I was a big proponent of the first Assassin's Creed. Don't get me wrong, like everyone else, I was disappointed in its repetitive structure and felt it was a hugely missed opportunity, but I also felt it was a bold move on Ubisoft's part and the potential for the idea, series and tech was more than visible (and viable). So, unlike
many others, I maintained faith Ubi would see the folly of their first attempt and broach newer, more innovative ways of interacting with the excellent narrative foundation they'd laid alongside the stunning technology of it all.
I'm glad I backed their play.
Assassin's Creed II not only tackles all the issues we had with the first, but does so in context. That sounds weird, but in the wake of story developments right from the outset (things pick up immediately where you left them in the first game), everything falls intelligently into place. It's brilliant, and you almost can't scold Ubisoft for the first outing because of how they've placed it into their overall vision - strictly from a narrative viewpoint.
Without spoiling too much, you start things as Desmond Miles, the hapless kidnappee from the first game who, it turns out, is intrinsically linked to an Assassin's Guild and, specifically, key assassins of said guild spanning from the third crusade (at least as far as we know). Within him, Desmond holds the key to an ancient treasure also sought by the Knights Templar, and so must unravel actions from his past in order to locate the treasure and seemingly save the world.

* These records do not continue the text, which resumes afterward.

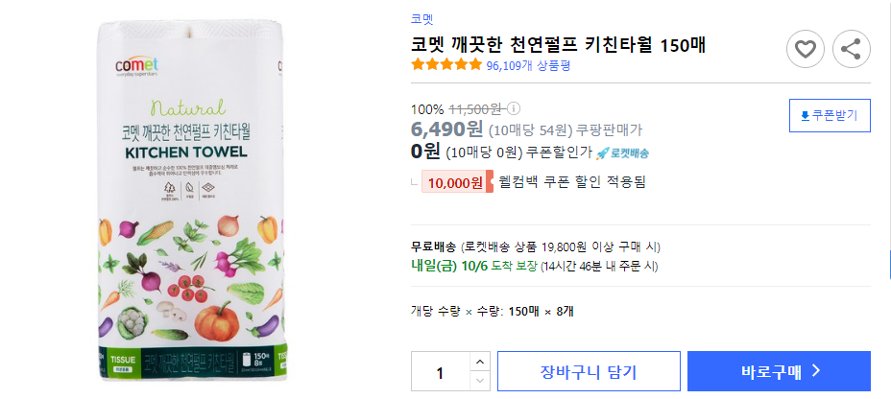Screen dimensions: 891x399
Task: Click the 0원 쿠폰할인가 price
Action: point(425,152)
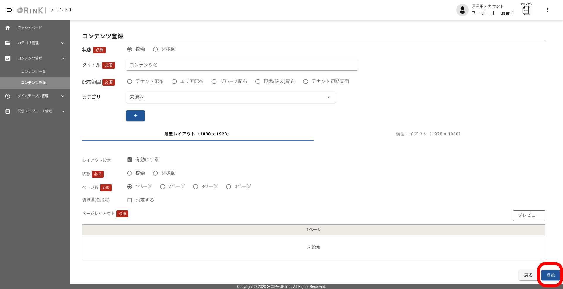Click the 配信スケジュール管理 calendar icon
Screen dimensions: 563x289
pos(8,111)
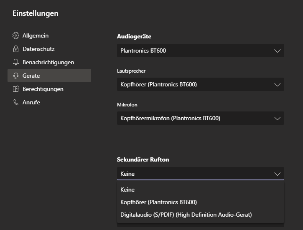Expand the Audiogeräte dropdown chevron
This screenshot has height=230, width=303.
(277, 51)
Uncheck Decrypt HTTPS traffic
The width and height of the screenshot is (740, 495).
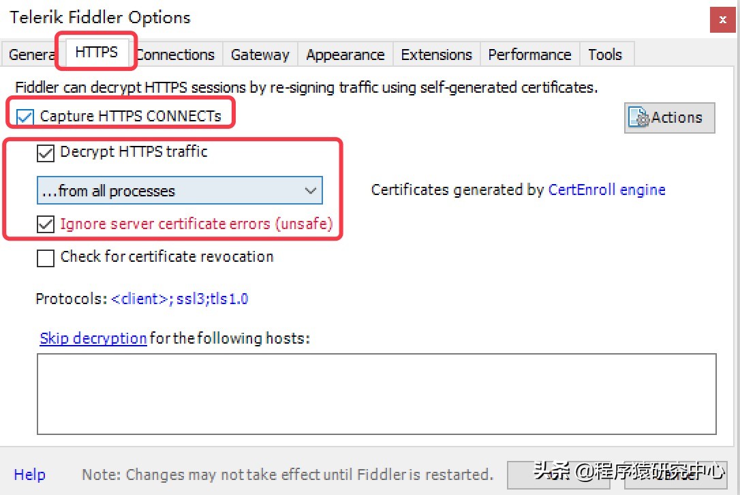pyautogui.click(x=45, y=153)
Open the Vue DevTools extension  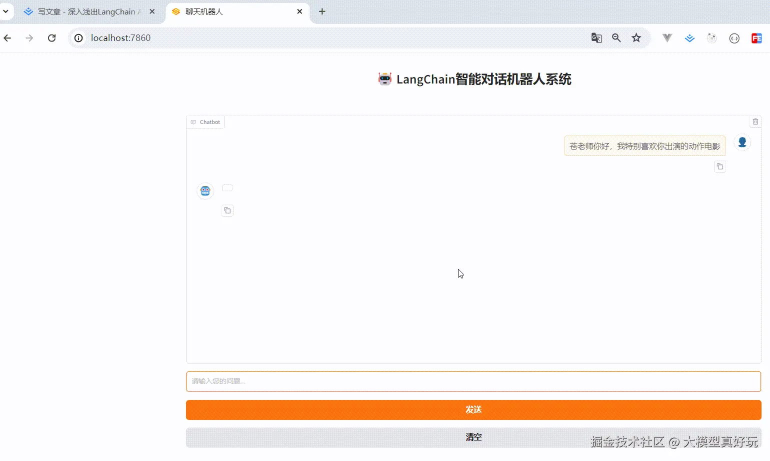tap(667, 38)
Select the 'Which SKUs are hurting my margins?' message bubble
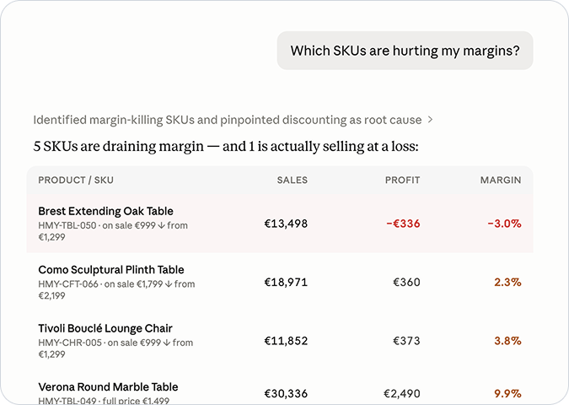569x405 pixels. [405, 51]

Escape is the first portion of Assassin's Creed II as Lucy Stillman, the lab assistant from the first game leads you from Abstergo Industries and to a group of rebels attempting to locate the treasure before your previous captors. They have a similar set-up to the Animus, only far more robust and free-form (allowing, in context, for interaction with the past or "game") which also means you're being given new types of information, instructions and story-specific commentaries from the game's rebel NPCs helping you locate the treasure through the eyes of Assassin's Creed II's protagonist, Ezio Auditore da Firenze.
There are vast differences between the first game and ACII. For one, the personal journey of Ezio is far more involving. He's not simply a vessel through which you interact with the past, he's a part of you (or Desmond). In this sense, his plight, which also becomes a much more personal affair built around vengeance, is more involving; embracing the player to encompass all his action and care
about those around him (you).
In saying all of that, the core foundation laid by the first game is all still in place. Ezio has master climbing and athletic abilities, he is a master of combat and you assassinate people. There're massive, sprawling cities to explore and utilise as virtual parkour playgrounds, and there are hidden treasures (in place of Flags), enemies and civilian plights for you to interact with. It's proof enough the first game was definitely on the right track that everything is still based around these basic elements, but the gain here in the series' first sequel is that these core elements are presented to you in a very different fashion.
In fact, the way in which Assassin's Creed II's pacing is given to you crafts an almost opposite gameplay experience to that of the first game. Where people were complaining about a lack of variety in missions, gameplay, exploration and more, Assassin's Creed II almost has you wishing for some repetition throughout your play. This is due to the way in which the story is driven (in that it's utterly compelling, almost prodding you to explore the characters and their situation further) along with peripheral elements of play.
Traversing cities, for example, will often engage finer details to be made attention of. You have a database that outlines the actual real-life history of various buildings, characters, societal types (such as the Courtesans), items and more. It's a deeper way of engaging you in the time period the game is set (renaissance Italy, for the slow ones up the back) and is also a not-so-subtle reminder Ubisoft Montreal take their history - and the poetic recreation of - very seriously. Adding to this, however, is the inclusion of a new mystery to unfold that goes deeper than Ezio, Altair or Desmond - it's the history of the ancient treasure you're seeking (Pieces of Eden), plotted throughout history. The first time you discover this new addition to the game it's at once both tantalising and definitive. Ubisoft are no longer playing around and when someone spoke up and said "please sir, can I have some more?" after playing the first game, they clearly went about opening up a whole new kitchen to make seconds for millions, with plenty of leftovers in the fridge for lunch tomorrow.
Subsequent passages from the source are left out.